Capri Holdings, la matriz de las firmas Michael Kors, Versace y Jimmy Choo, registró unas pérdidas netas de 180 millones de dólares (152 millones de euros) en su primer trimestre fiscal, finalizado el 27 de junio, frente a las ganancias de 45 millones de dólares (37,9 millones de euros) del mismo periodo del ejercicio anterior, según las cuentas trimestrales de la empresa textil.

La facturación en el trimestre se hundió un 67% como resultado del impacto de la pandemia del covid-19, hasta 451 millones de dólares (380 millones de euros). Michael Kors facturó 307 millones (259 millones de euros), un 68,7% menos, al tiempo que Versace ingresó 93 millones de dólares (82 millones de euros), un 55% menos; y Jimmy Choo facturó 51 millones de dólares (43 millones de euros), un 67,7% menos.

Debido al menor volumen de ventas, el coste de los productos vendidos fue de 149 millones de dólares (126 millones de euros), un 70,9% menos, al tiempo que los gastos operativos alcanzaron los 464 millones de dólares (391 millones de euros), un 39,7% menos.

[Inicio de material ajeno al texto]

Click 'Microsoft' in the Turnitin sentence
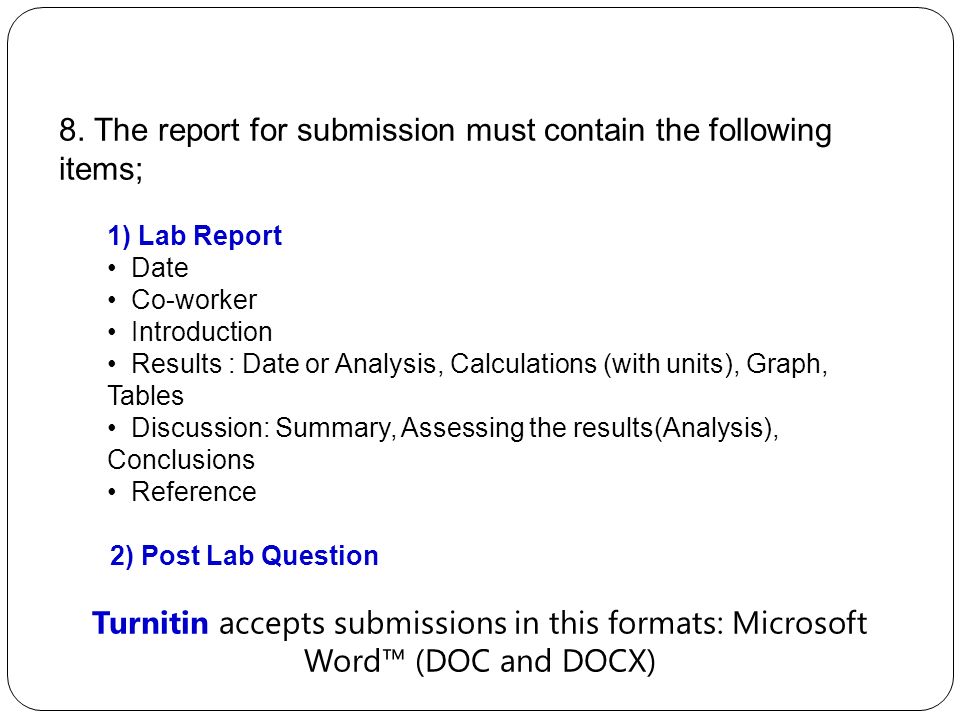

El presidente y consejero delegado de Capri, John Idol, ha destacado que las ventas y el margen de sus tres marcas lograron un rendimiento por encima de las expectativas iniciales. “Estamos particularmente contentos con el sólido crecimiento del comercio electrónico, así como con las mejoras consecutivas en todas las tendencias de ingresos en el primer trimestre y en julio”, ha apostillado.

No obstante, la compañía no ha desglosado ninguna estimación financiera para el conjunto del ejercicio debido a la “falta de visibilidad” en torno a la pandemia, los fundamentales macroeconómicos y el turismo.